Show each line of the listing in which the word "browser" occurs.

Segment Start: The records

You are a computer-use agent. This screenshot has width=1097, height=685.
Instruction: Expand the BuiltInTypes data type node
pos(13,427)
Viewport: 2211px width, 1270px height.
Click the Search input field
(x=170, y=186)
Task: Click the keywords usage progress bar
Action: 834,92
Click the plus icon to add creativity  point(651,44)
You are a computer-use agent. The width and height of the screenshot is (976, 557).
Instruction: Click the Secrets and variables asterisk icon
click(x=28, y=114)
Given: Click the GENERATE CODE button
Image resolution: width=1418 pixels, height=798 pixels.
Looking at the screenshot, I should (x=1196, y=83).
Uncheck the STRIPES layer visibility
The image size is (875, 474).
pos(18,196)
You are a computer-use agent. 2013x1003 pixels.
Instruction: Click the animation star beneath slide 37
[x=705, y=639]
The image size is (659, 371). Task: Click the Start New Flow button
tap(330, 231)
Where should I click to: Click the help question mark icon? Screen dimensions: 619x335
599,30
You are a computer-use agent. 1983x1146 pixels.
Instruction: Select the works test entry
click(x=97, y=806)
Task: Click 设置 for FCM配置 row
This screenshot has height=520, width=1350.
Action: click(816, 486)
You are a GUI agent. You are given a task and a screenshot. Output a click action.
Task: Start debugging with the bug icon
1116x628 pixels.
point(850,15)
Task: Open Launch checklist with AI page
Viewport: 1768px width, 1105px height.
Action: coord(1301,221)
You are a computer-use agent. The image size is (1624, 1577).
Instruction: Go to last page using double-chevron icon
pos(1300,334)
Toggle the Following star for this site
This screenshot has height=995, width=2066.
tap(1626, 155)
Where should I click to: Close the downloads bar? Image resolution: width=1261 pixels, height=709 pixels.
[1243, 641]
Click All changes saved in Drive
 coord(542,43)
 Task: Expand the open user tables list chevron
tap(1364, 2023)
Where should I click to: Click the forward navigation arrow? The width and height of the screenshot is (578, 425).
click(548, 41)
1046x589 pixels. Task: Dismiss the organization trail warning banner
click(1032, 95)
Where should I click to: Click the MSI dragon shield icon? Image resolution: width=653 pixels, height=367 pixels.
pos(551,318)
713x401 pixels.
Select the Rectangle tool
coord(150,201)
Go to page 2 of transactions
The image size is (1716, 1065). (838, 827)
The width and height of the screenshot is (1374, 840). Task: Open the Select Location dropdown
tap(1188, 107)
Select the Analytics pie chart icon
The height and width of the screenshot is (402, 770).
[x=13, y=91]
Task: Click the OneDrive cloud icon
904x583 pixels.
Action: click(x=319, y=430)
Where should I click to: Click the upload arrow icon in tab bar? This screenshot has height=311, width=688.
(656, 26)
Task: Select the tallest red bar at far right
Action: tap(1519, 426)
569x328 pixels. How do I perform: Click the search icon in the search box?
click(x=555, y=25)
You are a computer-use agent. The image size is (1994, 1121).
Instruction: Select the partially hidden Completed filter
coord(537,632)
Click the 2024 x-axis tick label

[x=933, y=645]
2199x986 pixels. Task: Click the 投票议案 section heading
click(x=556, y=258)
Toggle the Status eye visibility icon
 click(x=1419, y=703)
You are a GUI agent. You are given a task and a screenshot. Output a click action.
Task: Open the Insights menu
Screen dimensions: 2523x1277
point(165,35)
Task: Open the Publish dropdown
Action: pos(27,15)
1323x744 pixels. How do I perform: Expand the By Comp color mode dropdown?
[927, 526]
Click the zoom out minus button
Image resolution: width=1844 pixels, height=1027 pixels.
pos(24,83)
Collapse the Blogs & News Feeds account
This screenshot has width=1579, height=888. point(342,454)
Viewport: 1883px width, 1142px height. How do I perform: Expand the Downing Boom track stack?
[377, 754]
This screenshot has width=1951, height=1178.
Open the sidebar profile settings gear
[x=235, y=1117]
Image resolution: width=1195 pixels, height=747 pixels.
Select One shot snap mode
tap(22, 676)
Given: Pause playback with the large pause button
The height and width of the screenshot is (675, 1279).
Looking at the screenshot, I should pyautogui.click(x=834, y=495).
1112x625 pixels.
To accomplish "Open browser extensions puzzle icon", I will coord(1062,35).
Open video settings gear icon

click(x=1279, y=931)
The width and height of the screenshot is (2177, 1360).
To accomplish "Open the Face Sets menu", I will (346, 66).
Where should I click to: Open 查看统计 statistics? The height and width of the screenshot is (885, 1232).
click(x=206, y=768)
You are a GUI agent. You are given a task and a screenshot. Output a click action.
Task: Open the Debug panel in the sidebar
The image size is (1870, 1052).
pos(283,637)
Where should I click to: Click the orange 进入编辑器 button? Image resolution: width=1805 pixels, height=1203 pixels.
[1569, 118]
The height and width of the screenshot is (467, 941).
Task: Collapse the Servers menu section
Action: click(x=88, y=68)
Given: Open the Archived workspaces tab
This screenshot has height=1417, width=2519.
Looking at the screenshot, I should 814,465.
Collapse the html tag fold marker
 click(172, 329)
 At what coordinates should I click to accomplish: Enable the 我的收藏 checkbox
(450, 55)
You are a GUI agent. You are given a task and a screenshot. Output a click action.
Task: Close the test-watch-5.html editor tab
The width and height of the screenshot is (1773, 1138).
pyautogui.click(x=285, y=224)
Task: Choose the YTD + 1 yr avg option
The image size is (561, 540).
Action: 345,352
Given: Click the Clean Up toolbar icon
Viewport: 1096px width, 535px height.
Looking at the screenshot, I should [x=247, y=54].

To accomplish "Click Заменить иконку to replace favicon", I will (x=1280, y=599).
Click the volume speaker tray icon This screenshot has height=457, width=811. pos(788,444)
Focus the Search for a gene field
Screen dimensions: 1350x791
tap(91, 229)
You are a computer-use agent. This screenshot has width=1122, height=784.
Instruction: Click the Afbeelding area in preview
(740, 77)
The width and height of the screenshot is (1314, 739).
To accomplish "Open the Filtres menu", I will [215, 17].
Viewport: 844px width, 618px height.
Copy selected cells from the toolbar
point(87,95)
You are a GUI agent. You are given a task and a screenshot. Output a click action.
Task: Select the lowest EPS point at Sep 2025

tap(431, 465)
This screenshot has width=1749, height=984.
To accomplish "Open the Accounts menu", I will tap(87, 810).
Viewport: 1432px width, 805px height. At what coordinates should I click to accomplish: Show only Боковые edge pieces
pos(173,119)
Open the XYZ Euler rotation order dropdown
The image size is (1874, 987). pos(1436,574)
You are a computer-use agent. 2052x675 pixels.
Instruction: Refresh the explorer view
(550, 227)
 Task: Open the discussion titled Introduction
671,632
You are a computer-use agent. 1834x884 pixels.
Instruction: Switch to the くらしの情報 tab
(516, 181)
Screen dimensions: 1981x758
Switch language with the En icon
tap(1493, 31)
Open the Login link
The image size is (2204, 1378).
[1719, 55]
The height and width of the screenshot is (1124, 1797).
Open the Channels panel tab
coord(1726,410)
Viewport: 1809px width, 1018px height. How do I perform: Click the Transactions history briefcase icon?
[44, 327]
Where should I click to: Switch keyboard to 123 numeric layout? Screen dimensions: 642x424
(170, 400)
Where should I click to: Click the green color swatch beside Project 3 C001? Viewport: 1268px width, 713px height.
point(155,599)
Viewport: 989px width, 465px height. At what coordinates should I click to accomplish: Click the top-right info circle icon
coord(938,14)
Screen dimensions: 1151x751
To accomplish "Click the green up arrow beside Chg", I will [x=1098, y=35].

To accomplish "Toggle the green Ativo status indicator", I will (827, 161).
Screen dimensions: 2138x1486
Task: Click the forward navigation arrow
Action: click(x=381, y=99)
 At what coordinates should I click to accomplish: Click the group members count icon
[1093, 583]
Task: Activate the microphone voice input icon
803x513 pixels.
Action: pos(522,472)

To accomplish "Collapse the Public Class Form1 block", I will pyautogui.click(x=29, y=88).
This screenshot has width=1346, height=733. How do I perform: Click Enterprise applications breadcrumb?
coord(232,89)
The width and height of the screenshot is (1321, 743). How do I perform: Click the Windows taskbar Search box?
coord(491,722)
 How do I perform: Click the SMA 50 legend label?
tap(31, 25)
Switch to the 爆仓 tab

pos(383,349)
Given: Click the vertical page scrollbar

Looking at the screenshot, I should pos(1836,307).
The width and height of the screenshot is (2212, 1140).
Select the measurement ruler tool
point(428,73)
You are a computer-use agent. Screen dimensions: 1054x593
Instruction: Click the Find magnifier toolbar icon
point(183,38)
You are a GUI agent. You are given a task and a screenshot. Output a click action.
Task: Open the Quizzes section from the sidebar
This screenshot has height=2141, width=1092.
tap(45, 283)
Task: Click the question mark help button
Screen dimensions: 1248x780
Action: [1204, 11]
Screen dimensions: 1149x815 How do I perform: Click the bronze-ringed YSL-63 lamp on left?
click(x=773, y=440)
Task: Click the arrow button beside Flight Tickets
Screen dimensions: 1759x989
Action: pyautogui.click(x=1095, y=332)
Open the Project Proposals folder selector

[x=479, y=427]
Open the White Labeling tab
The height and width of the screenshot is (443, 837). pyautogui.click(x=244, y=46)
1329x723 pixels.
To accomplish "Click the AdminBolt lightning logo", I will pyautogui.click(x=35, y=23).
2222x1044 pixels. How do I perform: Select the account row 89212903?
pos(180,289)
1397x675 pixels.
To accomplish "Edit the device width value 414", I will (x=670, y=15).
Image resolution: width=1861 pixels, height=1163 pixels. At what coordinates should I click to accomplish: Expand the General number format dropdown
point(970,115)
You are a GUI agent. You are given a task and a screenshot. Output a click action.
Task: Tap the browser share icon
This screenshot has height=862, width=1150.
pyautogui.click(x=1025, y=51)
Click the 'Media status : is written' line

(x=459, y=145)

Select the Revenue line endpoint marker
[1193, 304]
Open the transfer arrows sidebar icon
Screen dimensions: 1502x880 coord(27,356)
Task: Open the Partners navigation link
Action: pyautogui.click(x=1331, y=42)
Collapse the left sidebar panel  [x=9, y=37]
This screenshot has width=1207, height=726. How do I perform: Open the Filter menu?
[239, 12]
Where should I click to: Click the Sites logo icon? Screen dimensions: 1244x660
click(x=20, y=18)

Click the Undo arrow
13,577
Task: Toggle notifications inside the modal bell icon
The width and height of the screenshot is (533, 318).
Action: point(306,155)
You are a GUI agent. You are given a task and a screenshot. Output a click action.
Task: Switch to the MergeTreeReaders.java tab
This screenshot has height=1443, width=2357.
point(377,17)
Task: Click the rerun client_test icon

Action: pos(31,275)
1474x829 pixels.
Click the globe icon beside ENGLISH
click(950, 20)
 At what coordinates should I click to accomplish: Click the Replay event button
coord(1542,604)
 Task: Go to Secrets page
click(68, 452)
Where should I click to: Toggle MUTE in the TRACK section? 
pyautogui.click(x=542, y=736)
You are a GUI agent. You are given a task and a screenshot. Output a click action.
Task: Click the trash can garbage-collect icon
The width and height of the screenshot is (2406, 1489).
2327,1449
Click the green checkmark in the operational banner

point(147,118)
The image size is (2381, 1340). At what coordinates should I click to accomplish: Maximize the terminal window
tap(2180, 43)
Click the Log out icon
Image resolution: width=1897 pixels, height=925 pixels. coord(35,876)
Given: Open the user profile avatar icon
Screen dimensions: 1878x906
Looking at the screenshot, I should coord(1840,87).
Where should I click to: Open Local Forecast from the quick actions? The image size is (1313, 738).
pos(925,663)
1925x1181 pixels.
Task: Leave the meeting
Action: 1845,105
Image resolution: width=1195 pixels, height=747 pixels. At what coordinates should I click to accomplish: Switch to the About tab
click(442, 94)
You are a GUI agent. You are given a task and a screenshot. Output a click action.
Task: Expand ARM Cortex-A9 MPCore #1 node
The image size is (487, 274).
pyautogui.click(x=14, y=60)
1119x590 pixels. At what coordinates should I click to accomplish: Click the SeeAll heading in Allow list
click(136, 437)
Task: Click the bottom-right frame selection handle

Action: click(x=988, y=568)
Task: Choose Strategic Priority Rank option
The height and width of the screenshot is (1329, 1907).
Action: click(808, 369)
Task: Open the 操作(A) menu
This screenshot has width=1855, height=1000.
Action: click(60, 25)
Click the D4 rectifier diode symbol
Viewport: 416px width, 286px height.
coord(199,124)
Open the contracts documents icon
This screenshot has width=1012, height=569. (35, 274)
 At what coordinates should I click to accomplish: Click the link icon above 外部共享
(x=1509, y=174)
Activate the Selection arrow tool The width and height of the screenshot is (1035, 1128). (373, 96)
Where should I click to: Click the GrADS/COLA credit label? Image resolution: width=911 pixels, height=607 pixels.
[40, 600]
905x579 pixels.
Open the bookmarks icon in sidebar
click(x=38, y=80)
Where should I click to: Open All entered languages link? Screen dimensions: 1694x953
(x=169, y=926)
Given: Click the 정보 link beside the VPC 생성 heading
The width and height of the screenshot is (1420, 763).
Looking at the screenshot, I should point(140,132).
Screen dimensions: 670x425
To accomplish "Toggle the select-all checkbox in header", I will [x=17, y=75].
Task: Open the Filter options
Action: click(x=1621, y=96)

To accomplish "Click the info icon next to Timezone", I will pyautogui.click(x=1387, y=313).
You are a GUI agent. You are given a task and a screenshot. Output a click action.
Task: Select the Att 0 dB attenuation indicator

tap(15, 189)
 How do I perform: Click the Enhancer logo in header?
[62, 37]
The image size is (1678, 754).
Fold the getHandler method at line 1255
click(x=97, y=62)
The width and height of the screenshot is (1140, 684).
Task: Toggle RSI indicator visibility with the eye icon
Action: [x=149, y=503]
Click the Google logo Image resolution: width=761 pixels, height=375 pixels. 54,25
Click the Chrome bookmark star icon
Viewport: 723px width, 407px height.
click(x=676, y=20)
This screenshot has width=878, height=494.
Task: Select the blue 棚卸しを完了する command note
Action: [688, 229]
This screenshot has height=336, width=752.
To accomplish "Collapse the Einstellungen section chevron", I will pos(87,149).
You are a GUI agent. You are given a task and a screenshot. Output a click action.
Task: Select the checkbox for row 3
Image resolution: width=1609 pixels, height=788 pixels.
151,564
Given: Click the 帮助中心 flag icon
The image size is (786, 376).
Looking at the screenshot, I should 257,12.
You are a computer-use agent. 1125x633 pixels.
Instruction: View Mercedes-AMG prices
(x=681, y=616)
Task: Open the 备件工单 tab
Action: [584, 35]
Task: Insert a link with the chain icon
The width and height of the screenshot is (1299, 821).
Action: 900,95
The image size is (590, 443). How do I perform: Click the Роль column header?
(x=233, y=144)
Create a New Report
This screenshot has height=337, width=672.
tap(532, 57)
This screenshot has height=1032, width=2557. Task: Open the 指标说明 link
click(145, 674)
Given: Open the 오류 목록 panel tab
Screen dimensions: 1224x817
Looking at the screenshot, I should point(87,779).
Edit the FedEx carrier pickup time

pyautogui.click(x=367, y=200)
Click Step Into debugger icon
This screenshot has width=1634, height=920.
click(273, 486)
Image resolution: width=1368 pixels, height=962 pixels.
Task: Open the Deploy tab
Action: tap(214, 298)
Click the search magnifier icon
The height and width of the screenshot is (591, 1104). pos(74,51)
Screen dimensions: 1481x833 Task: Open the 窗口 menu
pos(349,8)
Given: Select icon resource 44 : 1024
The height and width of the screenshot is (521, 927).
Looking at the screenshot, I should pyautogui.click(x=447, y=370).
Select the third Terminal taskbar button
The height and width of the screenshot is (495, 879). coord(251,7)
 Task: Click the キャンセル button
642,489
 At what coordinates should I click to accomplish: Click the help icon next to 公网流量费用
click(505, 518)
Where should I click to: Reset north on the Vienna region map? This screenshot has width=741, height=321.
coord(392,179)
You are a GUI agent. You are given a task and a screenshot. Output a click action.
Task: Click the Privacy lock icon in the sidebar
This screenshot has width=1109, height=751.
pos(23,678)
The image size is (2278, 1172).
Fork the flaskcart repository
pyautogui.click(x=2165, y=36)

Segment End: The records

# Response to this exercise:
To accomplish "Open browser extensions puzzle icon", I will coord(1062,35).
Task: Tap the browser share icon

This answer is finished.